John Locke recomendaba no usar nunca una
palabra sin significado, un nombre sin la idea que le hace significar (Del abuso de las palabras). Las
palabras, afirmaba, se derivan de aquellas que significan ideas sensibles. Meras
abstracciones, las palabras se refieren a ideas que representan arquetipos de
donde la mente supone que han sido tomadas, de manera que todo lo que pensamos
se articula en una matriz verbal. La palabra denigrar se deriva de la idea racista y supremacista de que todo lo
negro es malo. Esto se convierte en arquetipo para la idea que conferirá
significado a la palabra. Cada vez que la usamos, conciente o inconcientemente,
reproducimos el arquetipo que le dio vida.
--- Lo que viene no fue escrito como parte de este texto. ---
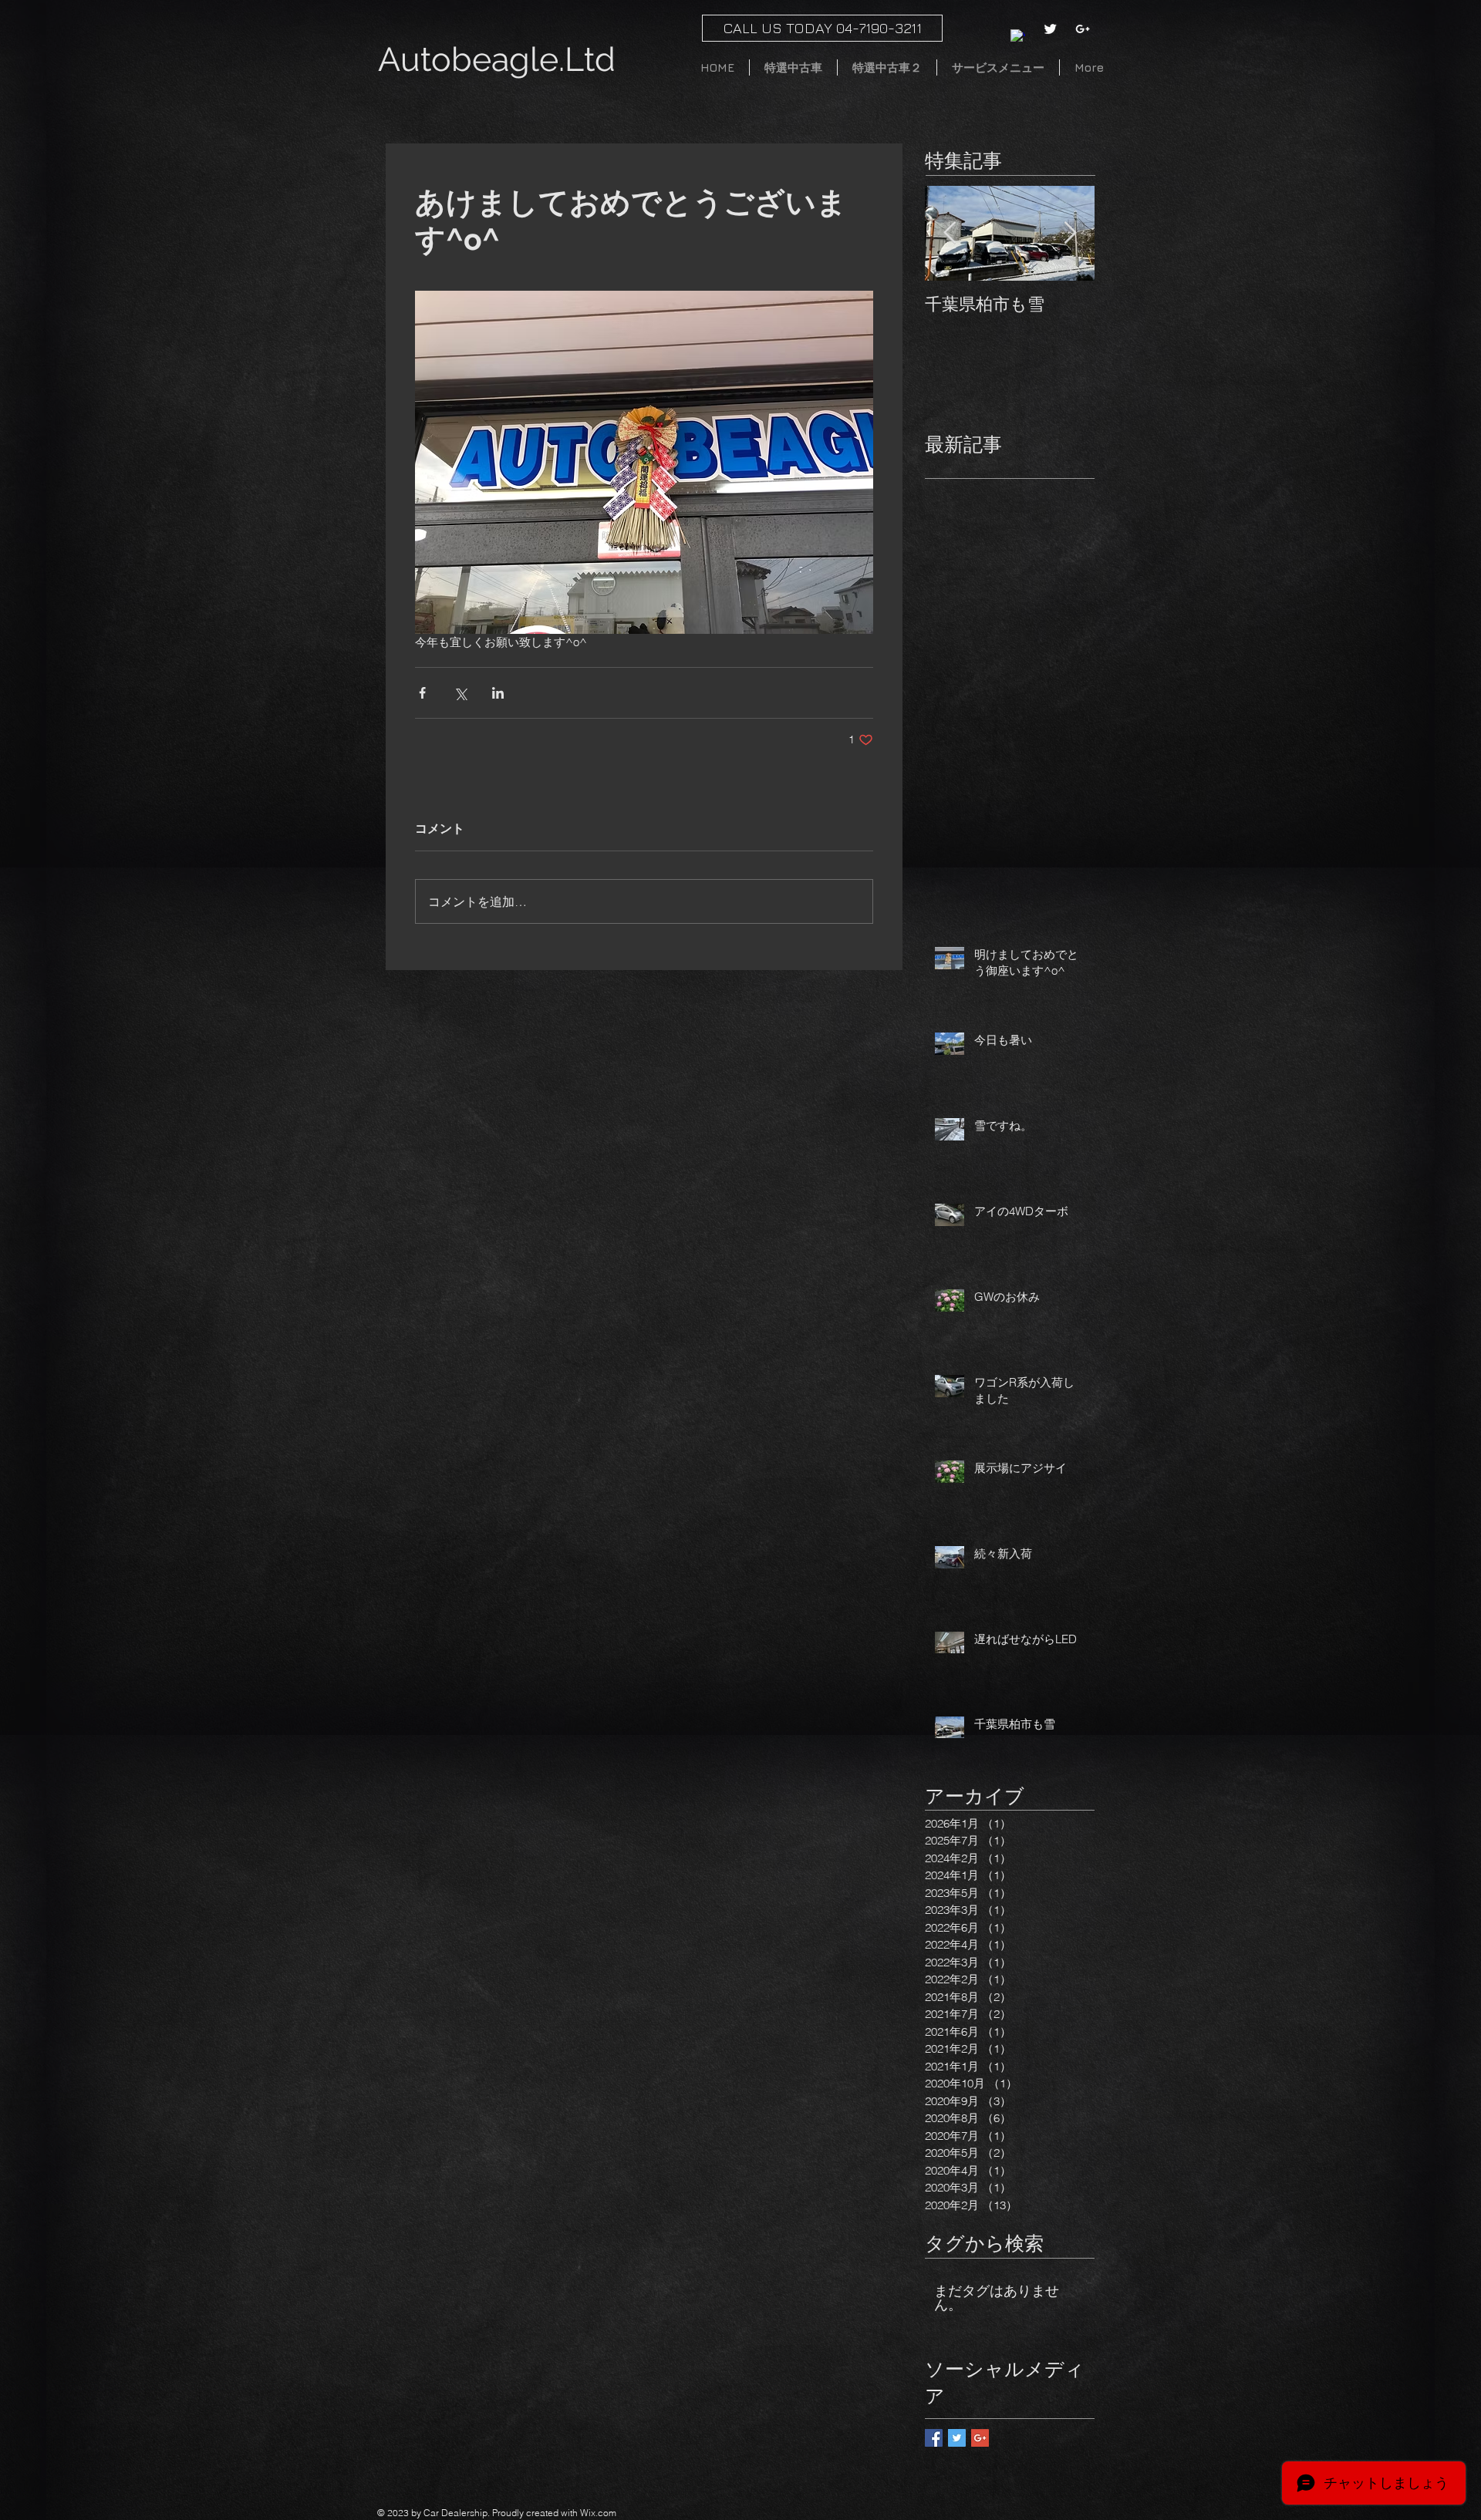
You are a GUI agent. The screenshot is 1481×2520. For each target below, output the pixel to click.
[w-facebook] (1017, 36)
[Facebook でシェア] (422, 693)
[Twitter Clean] (1050, 29)
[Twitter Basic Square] (957, 2438)
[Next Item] (1070, 233)
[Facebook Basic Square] (934, 2438)
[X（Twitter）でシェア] (460, 693)
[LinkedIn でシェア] (498, 693)
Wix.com (598, 2512)
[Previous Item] (949, 233)
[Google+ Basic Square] (980, 2438)
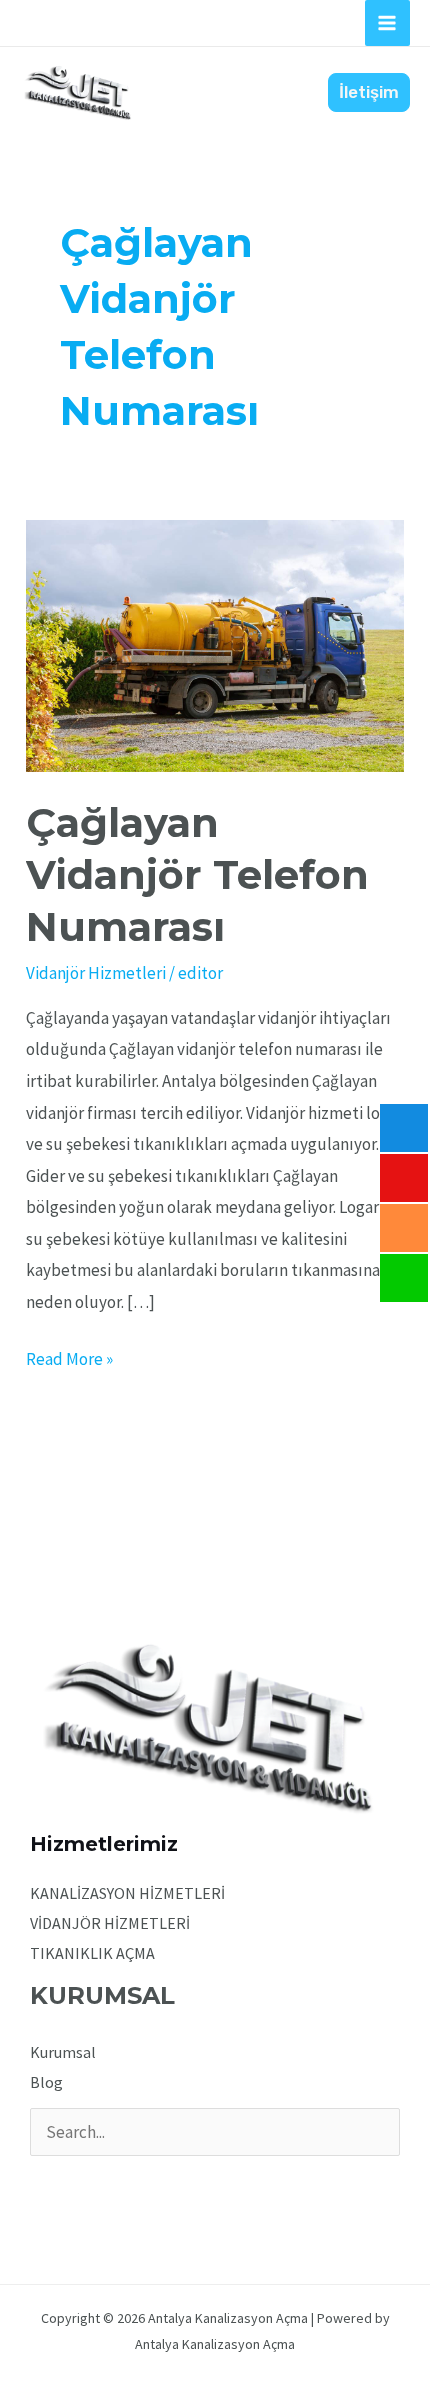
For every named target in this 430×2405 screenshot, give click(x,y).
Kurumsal (63, 2052)
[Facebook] (43, 2180)
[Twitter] (70, 2180)
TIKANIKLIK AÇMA (92, 1953)
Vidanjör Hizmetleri (96, 973)
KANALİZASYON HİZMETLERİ (127, 1893)
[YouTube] (124, 2180)
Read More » (69, 1357)
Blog (46, 2082)
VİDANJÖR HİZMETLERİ (110, 1923)
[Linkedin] (151, 2180)
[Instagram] (97, 2180)
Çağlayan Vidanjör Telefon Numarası (197, 874)
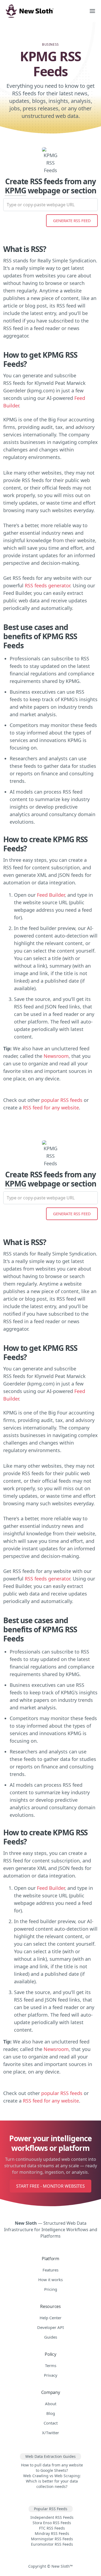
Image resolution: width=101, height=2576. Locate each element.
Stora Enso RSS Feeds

Haciendo una digresión marginal, pudiéramos
decir que para relacionar la palabra con el arquetipo se precisa conocer la
etimología, y esto transita en el caso del español, por estudiar el latín. En
Cuba la primera lengua extranjera que se estudia en la escuela es el inglés, lo
que contribuye a validar una hegemonía, además de que no ayuda
significativamente a conocer la propia. El estudio de la lengua materna se
limita en la práctica a los formalismos y arideces empobrecedores de la
gramática, con mayor peso en la sintáctica. El latín se relaciona indebidamente
con encíclicas papales o misas preconciliares, taxonomías y vocabularios técnicos,
cimentándose el error de que es una lengua muerta cuando en realidad lo que ha
hecho es transformarse, evolucionar, hacia las actuales romances (español,
italiano, francés, etc) y semiromances como el propio inglés, en las cuales
vive. Para pensar, y pensar bien, es preciso conocer las ideas y arquetipos que
subyacen tras las palabras con las cuales no solo nos comunicamos con los
demás, sino con nosotros mismos, ya que vivimos dentro del acto del discurso (Lenguaje y silencio, George Steiner) lo
que se traduce en centrarnos más en el significado, en la semántica de lo que
decimos tanto como en el significante, como lo decimos, que pudiera constituir
una forma de despojarnos de la prehistoria entendida como absurdo a la manera
de Cortázar, desterrando definitivamente palabras que nos remiten a un pasado
de vergüenza y oprobio. Palabras que, reflejos de una época y unas relaciones
sociales ya superadas, persisten como fantasmas en nuestros días, símbolos de
símbolos olvidados, deambulando sin alma en los discursos cotidianos. Como
Poncio Pilatos, que sin derecho alguno entró en el Credo, y ahí está todavía.